Recep Tayyip Erdoğan promet que sa guerre est pacifique (cherchez l’erreur), qu’elle n’est pas dirigée contre les Kurdes, mais contre l’État islamique (chercher encore l’erreur) et qu’elle permettra aux réfugiés syriens de retourner chez eux… Sérieux. Pourquoi pas, après tout ! Donc au lieu d’avoir comme objectifs le nord-ouest, donc l’Europe, ces réfugiés migreraient vers le sud-est, vers la Syrie. Super ! Bravo Erdoğan ! … Sauf que ce serait tout de même embêtant qu’un paquet de djihadistes européens, actuellement prisonniers des Kurdes, rentrent « à la maison », maison qu’ils ne rêvent que de détruire.

Dans cette région du monde, tout le monde est l’ami et l’ennemi de tout le monde, tantôt simultanément, tantôt successivement. Il n’empêche qu’un retrait total des Américains ne peut que favoriser la multiplication des conflits. Quand on songe qu’en Irak, une guerre civile pourrait opposer des chiites à d’autres chiites, les uns pilotés par l’Iran, les autres hostiles à Téhéran. Les Kurdes, pour survivre, sont tentés par un rapprochement avec la Syrie de Bachar el-Assad, donc avec l’Iran, donc avec la Russie, alors qu’ils étaient les alliés indéfectibles des États-Unis et étaient soutenus par Israël. À Jérusalem, précisément, on s’inquiète de la perspective de se retrouver seul face à l’Iran, peut-être alliée à la Turquie, mais on ne s’entend pas si mal avec la Russie, tout en se rapprochant inexorablement de l’Arabie saoudite, de l’Inde, de la Chine et de plusieurs pays africains.

Que de cynisme ! Abandonner les Kurdes, qui nous ont tellement aidés à nous débarrasser de l’État islamique, le fameux Daech, et qui pratique un islam dont on voudrait qu’il soit pris en exemple dans certains de nos quartiers, est une honte pour ceux qui s’y abandonnent, les États-Unis au premier chef.

La Turquie devrait être mise en demeure de mettre fin à son offensive et de retirer ses troupes sous 24 heures, à peine d’exclusion de l’OTAN et du Conseil de l’Europe, et de rupture de toutes relations diplomatiques et économiques avec l’ensemble du monde occidental. Se tournerait-elle immédiatement vers la Russie, comme elle a déjà commencé à le faire en lui achetant des missiles antiaériens S-400 alors qu’elle est membre de l’OTAN ? Jamais une telle coopération ne compenserait la rupture des relations avec l’Europe et les États-Unis, conduisant la Turquie vers une crise économique et sociale dont Recep Tayyip Erdoğan pourrait ne pas se remettre.
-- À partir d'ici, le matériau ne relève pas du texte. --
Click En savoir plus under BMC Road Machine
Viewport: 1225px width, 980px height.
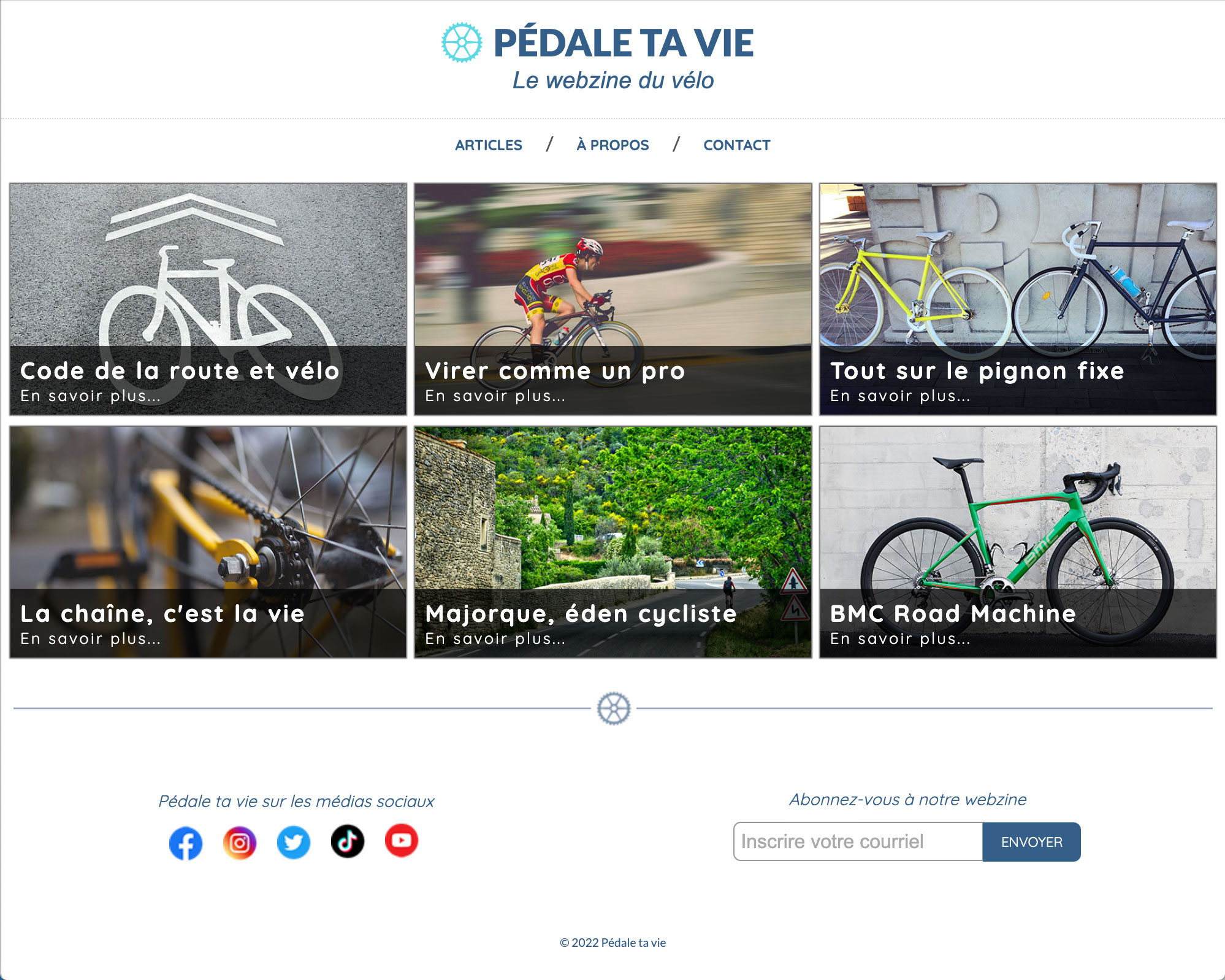900,639
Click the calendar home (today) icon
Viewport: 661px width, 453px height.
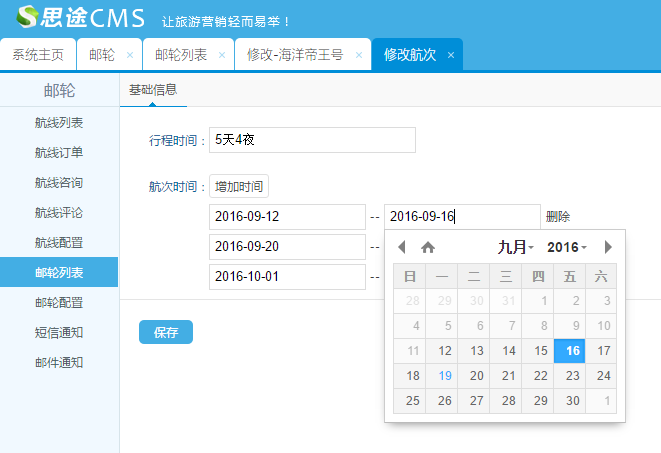click(x=428, y=247)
Mais tout cela ne se produira pas. Les Occidentaux n’en ont pas le courage et leurs dirigeants savent qu’un afflux massif de réfugiés leur coûterait le pouvoir.

Il se dit que la Turquie se venge d’avoir été tenue à l’écart de l’Union européenne. En en faisant payer le prix fort aux Kurdes. Se contenter de condamner sans agir, ce n’est finalement pas si différent que ce que fait Donald Trump : trahir.